#71




「お前等。どっちでもいいから、オズの恋人になれ」

「え?」
「はい?」

 巧美ちゃんの一方的な言葉――というか命令?
 に、俺と香織は見事にハモッてみせた。
 相変わらず閑古鳥状態の美国探偵事務所。
 半ば美国社長の道楽――長期的な投資の意味もあるが――で運営されている、そこへ。
 仕事帰りに呼出されたかと思えば、面妖な頼まれ事を突き付けられて。
 面食らって、手にした紅茶のソーサーを落としそうになってしまった。
 危ない危ない。
「えー、っと。

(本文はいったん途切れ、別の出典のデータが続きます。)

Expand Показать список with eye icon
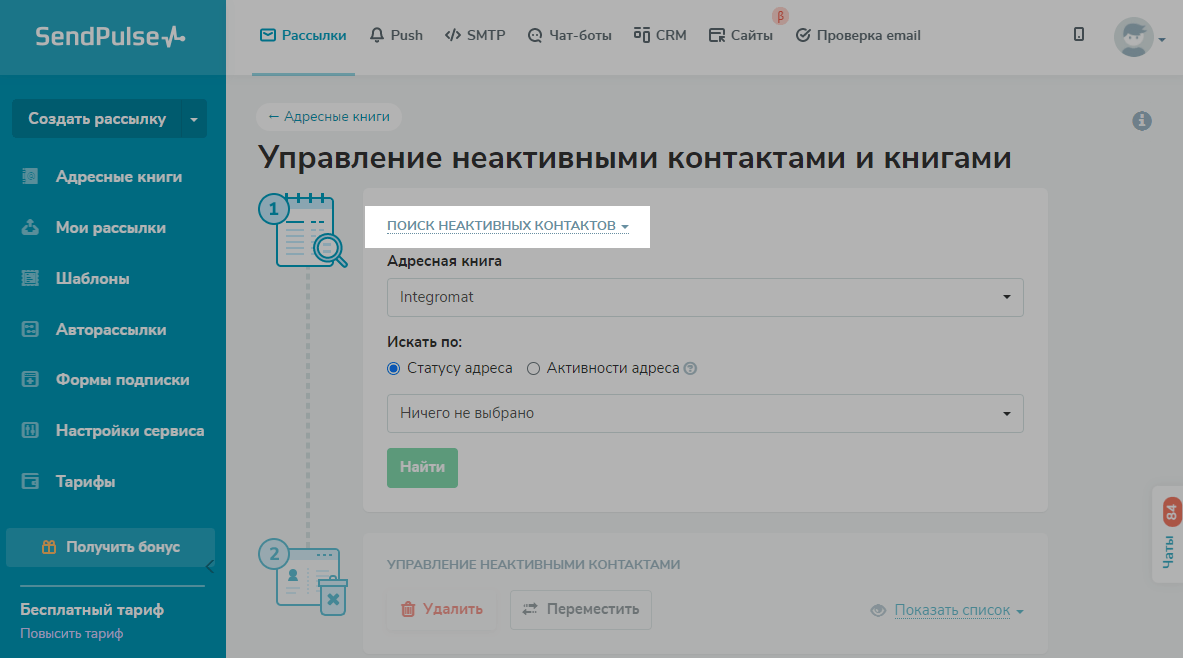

センセと? なんで?
 てか、オズセンセってペド趣味じゃなかった?」
「ああ、そうだ」
「なら、俺や香織は範囲外なんじゃないの?」
 OVER15の女の子は恐いからイヤだ!
 そう明言して憚らない、ガラスのハートの三十路変態医師。
 それが、闇医者オズという人物。
 ……な、はず。
「だから、本気じゃねーんだよ。"ふり"をしろって話だ」
「ふり…、ですか…」
 香織が腑に落ちないとばかりに、声を潜めた。
「この前、モデルとアイドルの結婚式の依頼があっただろ?」
「あー、うん。蘭君と、にょこたんね」
 あの時の香織のドレス姿は可愛かったなぁ、なんて。
 思い出し笑いに、へらりと頬を緩ませると。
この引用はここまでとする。